Kymberly Williams-Evans, MA and Alexandra Williams, MA

Dreamgirls

I Am Changing

Are you looking to lose weight? Eat more healthfully? Enjoy a more active life? Replace a bad health habit with a good one? Then you are in one of the 5 Stages of Change people must go through to improve their lives. Which one? And will knowing your stage help you succeed with your desired change?

Change is Scary

Kymberly: “Change is not simple; it is scary.” Anschutz Medical Center faculty member and licensed psychologist, Denise McGuire, PhD laid this on us at the recent FitSocial conference. Her presentation on making lifestyle changes covered the phases we pass through to meet our new goals.

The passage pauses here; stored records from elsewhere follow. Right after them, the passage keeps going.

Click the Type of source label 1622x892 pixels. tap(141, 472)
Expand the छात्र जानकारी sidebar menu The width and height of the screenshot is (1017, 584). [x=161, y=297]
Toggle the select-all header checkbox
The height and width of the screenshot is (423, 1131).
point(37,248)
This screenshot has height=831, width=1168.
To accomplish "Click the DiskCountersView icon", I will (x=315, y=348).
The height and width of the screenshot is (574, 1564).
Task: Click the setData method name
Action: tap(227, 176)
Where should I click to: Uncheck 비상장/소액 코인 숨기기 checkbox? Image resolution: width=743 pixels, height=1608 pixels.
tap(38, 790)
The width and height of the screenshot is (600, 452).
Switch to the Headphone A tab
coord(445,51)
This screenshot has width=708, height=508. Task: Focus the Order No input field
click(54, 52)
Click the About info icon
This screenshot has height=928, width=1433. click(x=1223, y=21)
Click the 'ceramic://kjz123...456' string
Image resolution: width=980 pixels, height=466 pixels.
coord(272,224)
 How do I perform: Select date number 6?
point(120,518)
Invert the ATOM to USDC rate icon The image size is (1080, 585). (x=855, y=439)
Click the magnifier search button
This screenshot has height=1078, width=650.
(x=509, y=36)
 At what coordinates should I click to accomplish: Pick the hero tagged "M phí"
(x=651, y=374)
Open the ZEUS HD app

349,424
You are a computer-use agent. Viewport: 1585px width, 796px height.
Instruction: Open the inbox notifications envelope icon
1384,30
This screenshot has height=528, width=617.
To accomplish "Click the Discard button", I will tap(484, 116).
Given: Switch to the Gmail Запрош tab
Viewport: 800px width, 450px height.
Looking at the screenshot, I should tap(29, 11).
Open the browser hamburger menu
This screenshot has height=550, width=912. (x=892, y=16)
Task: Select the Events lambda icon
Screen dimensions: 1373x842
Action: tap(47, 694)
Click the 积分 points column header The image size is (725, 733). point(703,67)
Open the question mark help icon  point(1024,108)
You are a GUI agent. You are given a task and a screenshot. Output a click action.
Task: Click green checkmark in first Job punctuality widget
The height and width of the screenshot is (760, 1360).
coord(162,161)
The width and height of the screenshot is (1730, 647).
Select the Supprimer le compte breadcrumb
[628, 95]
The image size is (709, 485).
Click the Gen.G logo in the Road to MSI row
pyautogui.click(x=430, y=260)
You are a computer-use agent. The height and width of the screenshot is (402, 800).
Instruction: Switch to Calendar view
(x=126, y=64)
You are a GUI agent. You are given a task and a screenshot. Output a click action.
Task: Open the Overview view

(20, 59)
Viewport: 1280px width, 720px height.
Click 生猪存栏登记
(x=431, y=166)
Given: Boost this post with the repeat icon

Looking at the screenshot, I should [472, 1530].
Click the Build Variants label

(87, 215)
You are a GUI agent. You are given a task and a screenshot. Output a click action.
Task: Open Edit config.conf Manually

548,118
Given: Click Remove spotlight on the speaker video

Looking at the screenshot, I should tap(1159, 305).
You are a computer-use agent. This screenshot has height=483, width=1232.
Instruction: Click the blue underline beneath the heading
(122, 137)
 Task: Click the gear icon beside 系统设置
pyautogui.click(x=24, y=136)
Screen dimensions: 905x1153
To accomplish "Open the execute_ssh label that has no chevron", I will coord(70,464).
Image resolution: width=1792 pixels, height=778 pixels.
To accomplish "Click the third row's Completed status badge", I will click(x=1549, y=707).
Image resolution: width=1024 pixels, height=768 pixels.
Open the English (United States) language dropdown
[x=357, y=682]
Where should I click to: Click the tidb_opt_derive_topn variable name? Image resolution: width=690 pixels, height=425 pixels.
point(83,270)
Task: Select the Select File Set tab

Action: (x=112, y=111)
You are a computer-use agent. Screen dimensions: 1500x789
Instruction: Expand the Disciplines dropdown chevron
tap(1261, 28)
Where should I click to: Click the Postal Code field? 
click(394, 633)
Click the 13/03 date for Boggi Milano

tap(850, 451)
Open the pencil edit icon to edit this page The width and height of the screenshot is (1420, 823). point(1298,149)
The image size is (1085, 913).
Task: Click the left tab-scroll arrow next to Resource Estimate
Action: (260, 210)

Willingness, Not Willpower is Key

According to Dr. McGuire, one of the mistakes we make is thinking we can change something once, then be done. For example, long term diets don’t work for 95% of people who try them. Yet it is a myth that people don’t or can’t really change. They can–YOU can!–if you know what stage of change you are in and adjust accordingly. Willpower alone is not sufficient. Willingness, not willpower is key. To change, you need to be willing to go outside your comfort zone. And that can be scary!

Power Up, Pac-Men & Women!

Power Up, Pac-Men & Women!

Alexandra: We aren’t fans of attributing lack of success to willpower, which has a sense of fighting against yourself and leads to self-recrimination. It has a negative feel to it. It’s far more empowering to either be willing or unwilling to do a behavior that leads to change. In other words, you didn’t LOSE a battle so much as you CHOSE something else instead. So Power Up! (lovers of video games will recognize this phrase as a way to instantly gain benefits and abilities).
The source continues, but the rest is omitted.